> **TASK REQUIREMENTS**
Each record, exactly as written, should be printed again.

> **Stored data**
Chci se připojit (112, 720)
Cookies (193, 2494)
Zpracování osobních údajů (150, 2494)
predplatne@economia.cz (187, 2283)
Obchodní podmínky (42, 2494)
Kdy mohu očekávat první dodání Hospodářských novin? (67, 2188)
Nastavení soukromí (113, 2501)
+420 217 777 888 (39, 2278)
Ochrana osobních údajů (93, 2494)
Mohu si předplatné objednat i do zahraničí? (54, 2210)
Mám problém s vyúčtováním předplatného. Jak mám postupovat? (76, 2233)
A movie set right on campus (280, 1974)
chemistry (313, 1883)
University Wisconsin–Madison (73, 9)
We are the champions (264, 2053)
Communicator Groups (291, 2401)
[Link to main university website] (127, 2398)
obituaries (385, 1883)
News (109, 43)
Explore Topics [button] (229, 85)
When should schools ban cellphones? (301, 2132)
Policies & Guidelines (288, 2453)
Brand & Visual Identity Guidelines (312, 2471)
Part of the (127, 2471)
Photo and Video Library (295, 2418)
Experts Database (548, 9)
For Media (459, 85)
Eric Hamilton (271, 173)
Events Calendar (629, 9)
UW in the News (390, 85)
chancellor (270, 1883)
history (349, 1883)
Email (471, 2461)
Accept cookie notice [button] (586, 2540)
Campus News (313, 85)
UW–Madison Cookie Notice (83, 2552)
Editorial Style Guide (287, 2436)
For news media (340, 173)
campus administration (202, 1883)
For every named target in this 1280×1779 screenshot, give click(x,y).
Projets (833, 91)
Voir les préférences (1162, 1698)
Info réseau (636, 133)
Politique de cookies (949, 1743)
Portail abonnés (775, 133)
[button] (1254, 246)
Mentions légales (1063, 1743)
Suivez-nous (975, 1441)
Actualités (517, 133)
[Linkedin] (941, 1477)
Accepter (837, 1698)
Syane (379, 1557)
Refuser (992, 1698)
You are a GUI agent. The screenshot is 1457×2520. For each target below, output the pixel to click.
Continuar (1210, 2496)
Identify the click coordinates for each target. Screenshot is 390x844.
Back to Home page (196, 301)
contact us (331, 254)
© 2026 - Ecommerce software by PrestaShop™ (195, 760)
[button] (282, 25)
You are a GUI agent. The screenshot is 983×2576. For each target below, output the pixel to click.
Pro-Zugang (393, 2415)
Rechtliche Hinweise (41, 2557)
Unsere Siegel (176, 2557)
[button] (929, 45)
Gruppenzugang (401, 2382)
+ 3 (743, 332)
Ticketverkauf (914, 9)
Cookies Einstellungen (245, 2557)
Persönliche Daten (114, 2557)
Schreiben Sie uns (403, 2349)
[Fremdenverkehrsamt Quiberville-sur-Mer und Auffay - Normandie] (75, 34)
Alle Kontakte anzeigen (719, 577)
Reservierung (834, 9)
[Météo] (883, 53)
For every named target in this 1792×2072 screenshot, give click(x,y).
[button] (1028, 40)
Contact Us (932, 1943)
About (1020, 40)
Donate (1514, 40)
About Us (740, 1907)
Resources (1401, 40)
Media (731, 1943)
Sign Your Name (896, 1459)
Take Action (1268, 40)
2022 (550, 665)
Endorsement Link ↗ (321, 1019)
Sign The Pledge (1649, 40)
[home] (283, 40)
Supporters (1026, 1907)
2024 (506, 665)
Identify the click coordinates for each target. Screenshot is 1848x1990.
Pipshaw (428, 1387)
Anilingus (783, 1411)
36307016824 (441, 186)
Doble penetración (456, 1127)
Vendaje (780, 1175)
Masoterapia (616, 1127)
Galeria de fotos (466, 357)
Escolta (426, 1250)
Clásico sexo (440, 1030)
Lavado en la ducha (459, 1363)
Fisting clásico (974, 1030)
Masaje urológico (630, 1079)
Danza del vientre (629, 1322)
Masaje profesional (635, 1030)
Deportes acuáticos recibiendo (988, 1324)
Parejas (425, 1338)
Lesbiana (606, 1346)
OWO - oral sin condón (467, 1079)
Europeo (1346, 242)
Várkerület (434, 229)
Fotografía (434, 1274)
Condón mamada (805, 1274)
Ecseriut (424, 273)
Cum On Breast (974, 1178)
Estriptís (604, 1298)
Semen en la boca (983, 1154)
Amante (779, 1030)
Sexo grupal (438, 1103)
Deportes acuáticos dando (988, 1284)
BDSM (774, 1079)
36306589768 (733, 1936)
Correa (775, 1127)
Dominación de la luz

> **ANSWER TO THIS TASK**
Chci se připojit (112, 720)
Cookies (193, 2494)
Zpracování osobních údajů (150, 2494)
predplatne@economia.cz (187, 2283)
Obchodní podmínky (42, 2494)
Kdy mohu očekávat první dodání Hospodářských novin? (67, 2188)
Nastavení soukromí (113, 2501)
+420 217 777 888 (39, 2278)
Ochrana osobních údajů (93, 2494)
Mohu si předplatné objednat i do zahraničí? (54, 2210)
Mám problém s vyúčtováním předplatného. Jak mám postupovat? (76, 2233)
A movie set right on campus (280, 1974)
chemistry (313, 1883)
University Wisconsin–Madison (73, 9)
We are the champions (264, 2053)
Communicator Groups (291, 2401)
[Link to main university website] (127, 2398)
obituaries (385, 1883)
News (109, 43)
Explore Topics [button] (229, 85)
When should schools ban cellphones? (301, 2132)
Policies & Guidelines (288, 2453)
Brand & Visual Identity Guidelines (312, 2471)
Part of the (127, 2471)
Photo and Video Library (295, 2418)
Experts Database (548, 9)
For Media (459, 85)
Eric Hamilton (271, 173)
Events Calendar (629, 9)
UW in the News (390, 85)
chancellor (270, 1883)
history (349, 1883)
Email (471, 2461)
Accept cookie notice [button] (586, 2540)
Campus News (313, 85)
UW–Madison Cookie Notice (83, 2552)
Editorial Style Guide (287, 2436)
For news media (340, 173)
campus administration (202, 1883)
For every named target in this 1280×1779 screenshot, give click(x,y).
Projets (833, 91)
Voir les préférences (1162, 1698)
Info réseau (636, 133)
Politique de cookies (949, 1743)
Portail abonnés (775, 133)
[button] (1254, 246)
Mentions légales (1063, 1743)
Suivez-nous (975, 1441)
Actualités (517, 133)
[Linkedin] (941, 1477)
Accepter (837, 1698)
Syane (379, 1557)
Refuser (992, 1698)
You are a GUI agent. The screenshot is 1457×2520. For each target below, output the pixel to click.
Continuar (1210, 2496)
Identify the click coordinates for each target. Screenshot is 390x844.
Back to Home page (196, 301)
contact us (331, 254)
© 2026 - Ecommerce software by PrestaShop™ (195, 760)
[button] (282, 25)
You are a GUI agent. The screenshot is 983×2576. For each target below, output the pixel to click.
Pro-Zugang (393, 2415)
Rechtliche Hinweise (41, 2557)
Unsere Siegel (176, 2557)
[button] (929, 45)
Gruppenzugang (401, 2382)
+ 3 (743, 332)
Ticketverkauf (914, 9)
Cookies Einstellungen (245, 2557)
Persönliche Daten (114, 2557)
Schreiben Sie uns (403, 2349)
[Fremdenverkehrsamt Quiberville-sur-Mer und Auffay - Normandie] (75, 34)
Alle Kontakte anzeigen (719, 577)
Reservierung (834, 9)
[Météo] (883, 53)
For every named target in this 1792×2072 screenshot, give click(x,y).
[button] (1028, 40)
Contact Us (932, 1943)
About (1020, 40)
Donate (1514, 40)
About Us (740, 1907)
Resources (1401, 40)
Media (731, 1943)
Sign Your Name (896, 1459)
Take Action (1268, 40)
2022 (550, 665)
Endorsement Link ↗ (321, 1019)
Sign The Pledge (1649, 40)
[home] (283, 40)
Supporters (1026, 1907)
2024 (506, 665)
Identify the click coordinates for each target. Screenshot is 1848x1990.
Pipshaw (428, 1387)
Anilingus (783, 1411)
36307016824 (441, 186)
Doble penetración (456, 1127)
Vendaje (780, 1175)
Masoterapia (616, 1127)
Galeria de fotos (466, 357)
Escolta (426, 1250)
Clásico sexo (440, 1030)
Lavado en la ducha (459, 1363)
Fisting clásico (974, 1030)
Masaje urológico (630, 1079)
Danza del vientre (629, 1322)
Masaje profesional (635, 1030)
Deportes acuáticos recibiendo (988, 1324)
Parejas (425, 1338)
Lesbiana (606, 1346)
OWO - oral sin condón (467, 1079)
Europeo (1346, 242)
Várkerület (434, 229)
Fotografía (434, 1274)
Condón mamada (805, 1274)
Ecseriut (424, 273)
Cum On Breast (974, 1178)
Estriptís (604, 1298)
Semen en la boca (983, 1154)
Amante (779, 1030)
Sexo grupal (438, 1103)
Deportes acuáticos dando (988, 1284)
BDSM (774, 1079)
36306589768 (733, 1936)
Correa (775, 1127)
Dominación de la luz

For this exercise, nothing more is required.